Yes, the humble peanut can make a tasty, curry-in-a-hurry, for dipping your soft phulkas into or to pour over fluffy white rice and have with a little aam ka aachar on the side.
Peanut Curry is nutritious because the legume it contains is a good source of protein, that does not affect the glycemic index of your blood adversely, while lowering your cholesterol and providing vitamins and minerals, according to WebMD.
The peanut paste can be stored in the refrigerator or freezer and it comes handy whenever you want to rustle up something quick in the kitchen.

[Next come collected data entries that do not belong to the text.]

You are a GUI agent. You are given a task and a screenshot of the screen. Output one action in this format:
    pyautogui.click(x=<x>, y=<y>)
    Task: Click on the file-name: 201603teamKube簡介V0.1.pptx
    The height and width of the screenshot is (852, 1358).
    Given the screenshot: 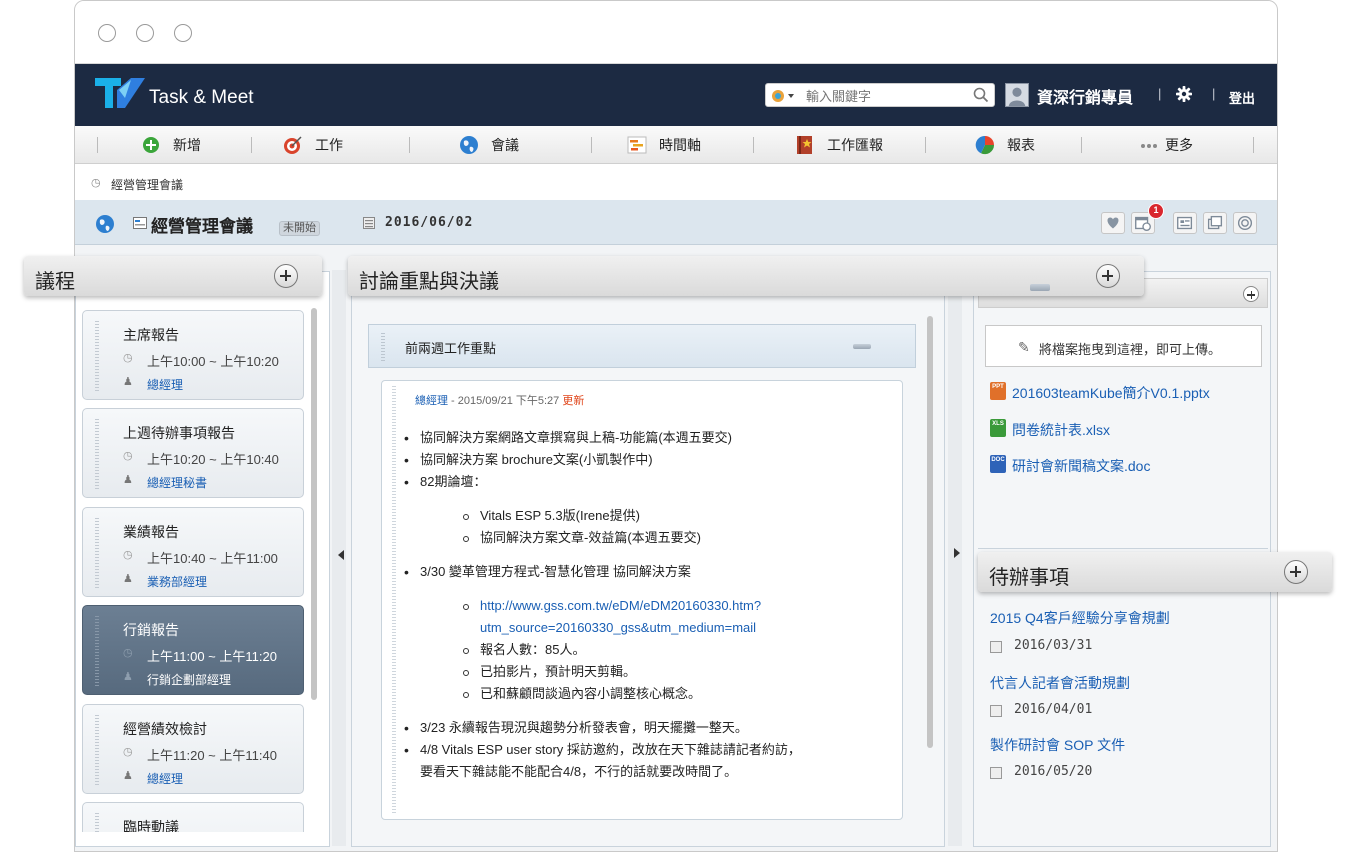 What is the action you would take?
    pyautogui.click(x=1111, y=393)
     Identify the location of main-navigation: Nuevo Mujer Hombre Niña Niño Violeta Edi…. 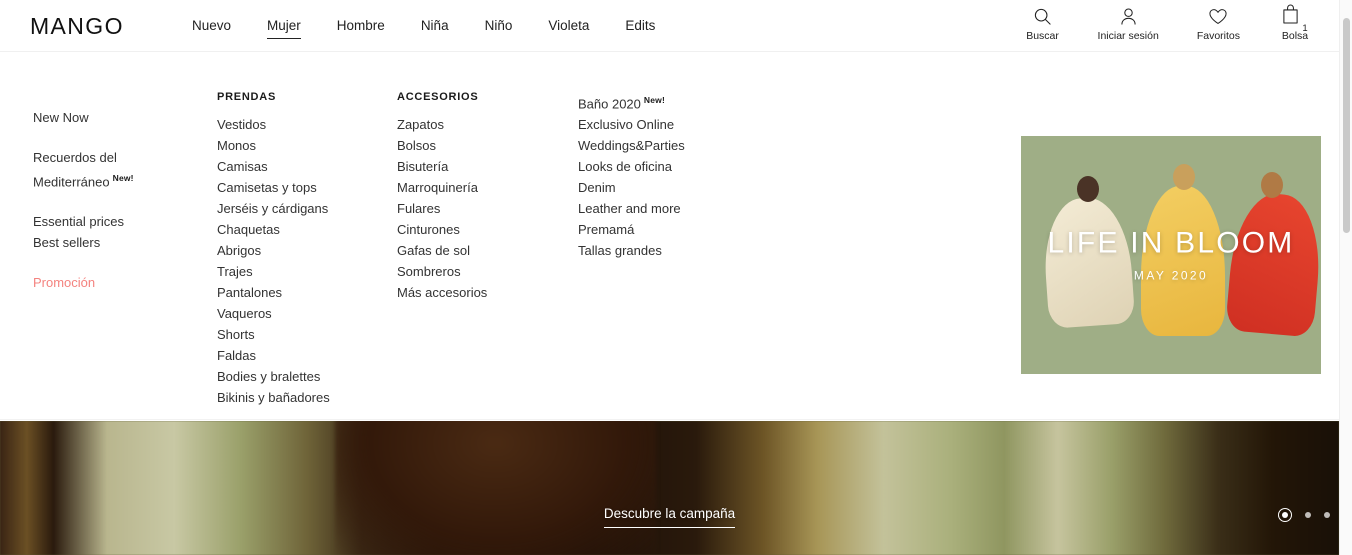
(442, 28).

The curry is delicious as it is, but it can be your versatile base for a number of other dishes. Just add fried tofu, green peas, or potatoes and you have yet another quick sabji for a comfort meal on a rainy day.
Peanut Curry
Serves 2-3
Ingredients
- 1 cup moongphali or peanuts, skinned and roasted
- 2 tbsp grated fresh coconut
- 1 medium onion, chopped
- 1 medium tomato, chopped
- 3 green chillies
- 1 tsp chilly powder
- ½-inch piece ginger, grated
- 2-3 pods garlic
- 1 sprig curry pattas or curry leaves
- 1 tsp jeera or cumin seeds
- ½ tsp rai or mustard seeds
- 2 lavang or cloves
- 1 tsp sugar
- 1 tsp garam masala
- 2 tbsp ghee or oil
- 1 tbsp chopped dhania or fresh coriander leaves or cilantro
- Water
- Salt to taste, about 1 tsp
Method
- Grind the peanuts, coconut, garlic, ginger, green chillies, with a little water, into a paste in the mixer.
Keep aside. - In a kadhai, heat the ghee, over medium heat and add the cumin seeds, mustard seeds, cloves and let crackle.
Then add the chopped onion and fry till translucent.
Next add the curry leaves and the tomato.
Fry till the chopped tomato turns mushy.
Now pour in the peanut masala paste and mix well.
Add salt and enough water till it is the curry consistency you prefer.
Bring to a boil.
Then add the sugar, garam masala and mix well.
Simmer for another 5 minutes.
Garnish with fresh dhania and serve hot.